Entries contained in a dataset:

— START —

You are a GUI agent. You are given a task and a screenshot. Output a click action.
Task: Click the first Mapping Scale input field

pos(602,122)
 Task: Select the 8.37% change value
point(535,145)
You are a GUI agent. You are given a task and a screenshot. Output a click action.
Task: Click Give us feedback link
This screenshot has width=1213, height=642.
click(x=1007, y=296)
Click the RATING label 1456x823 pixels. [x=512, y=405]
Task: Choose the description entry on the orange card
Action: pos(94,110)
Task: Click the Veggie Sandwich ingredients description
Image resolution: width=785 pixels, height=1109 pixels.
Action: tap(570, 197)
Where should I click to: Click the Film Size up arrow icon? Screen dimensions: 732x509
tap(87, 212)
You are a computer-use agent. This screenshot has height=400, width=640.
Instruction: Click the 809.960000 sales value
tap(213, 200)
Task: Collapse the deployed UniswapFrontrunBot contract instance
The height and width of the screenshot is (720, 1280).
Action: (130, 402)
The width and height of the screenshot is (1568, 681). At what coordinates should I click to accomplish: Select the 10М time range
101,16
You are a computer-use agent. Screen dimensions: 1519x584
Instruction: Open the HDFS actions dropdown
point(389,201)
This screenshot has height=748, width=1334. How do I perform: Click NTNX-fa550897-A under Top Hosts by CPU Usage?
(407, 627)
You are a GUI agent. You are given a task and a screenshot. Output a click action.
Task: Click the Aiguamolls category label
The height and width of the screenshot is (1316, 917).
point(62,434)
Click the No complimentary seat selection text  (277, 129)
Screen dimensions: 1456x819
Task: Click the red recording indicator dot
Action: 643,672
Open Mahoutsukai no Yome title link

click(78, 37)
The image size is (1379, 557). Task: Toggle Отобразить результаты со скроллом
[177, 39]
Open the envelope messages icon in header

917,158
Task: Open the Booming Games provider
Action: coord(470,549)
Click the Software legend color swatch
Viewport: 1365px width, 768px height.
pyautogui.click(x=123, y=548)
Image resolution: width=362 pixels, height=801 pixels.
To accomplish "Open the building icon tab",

— END —

CHALLENGE:
Update the entries above so that each occurrence of "screenshot" reads "screen capture", leaving everything else unchanged.

ANSWER TO THIS TASK:
You are a GUI agent. You are given a task and a screen capture. Output a click action.
Task: Click the first Mapping Scale input field

pos(602,122)
 Task: Select the 8.37% change value
point(535,145)
You are a GUI agent. You are given a task and a screen capture. Output a click action.
Task: Click Give us feedback link
This screen capture has width=1213, height=642.
click(x=1007, y=296)
Click the RATING label 1456x823 pixels. [x=512, y=405]
Task: Choose the description entry on the orange card
Action: pos(94,110)
Task: Click the Veggie Sandwich ingredients description
Image resolution: width=785 pixels, height=1109 pixels.
Action: tap(570, 197)
Where should I click to: Click the Film Size up arrow icon? Screen dimensions: 732x509
tap(87, 212)
You are a computer-use agent. This screen capture has height=400, width=640.
Instruction: Click the 809.960000 sales value
tap(213, 200)
Task: Collapse the deployed UniswapFrontrunBot contract instance
The height and width of the screen capture is (720, 1280).
Action: (130, 402)
The width and height of the screen capture is (1568, 681). At what coordinates should I click to accomplish: Select the 10М time range
101,16
You are a computer-use agent. Screen dimensions: 1519x584
Instruction: Open the HDFS actions dropdown
point(389,201)
This screen capture has height=748, width=1334. How do I perform: Click NTNX-fa550897-A under Top Hosts by CPU Usage?
(407, 627)
You are a GUI agent. You are given a task and a screen capture. Output a click action.
Task: Click the Aiguamolls category label
The height and width of the screen capture is (1316, 917).
point(62,434)
Click the No complimentary seat selection text  (277, 129)
Screen dimensions: 1456x819
Task: Click the red recording indicator dot
Action: 643,672
Open Mahoutsukai no Yome title link

click(78, 37)
The image size is (1379, 557). Task: Toggle Отобразить результаты со скроллом
[177, 39]
Open the envelope messages icon in header

917,158
Task: Open the Booming Games provider
Action: coord(470,549)
Click the Software legend color swatch
Viewport: 1365px width, 768px height.
pyautogui.click(x=123, y=548)
Image resolution: width=362 pixels, height=801 pixels.
To accomplish "Open the building icon tab",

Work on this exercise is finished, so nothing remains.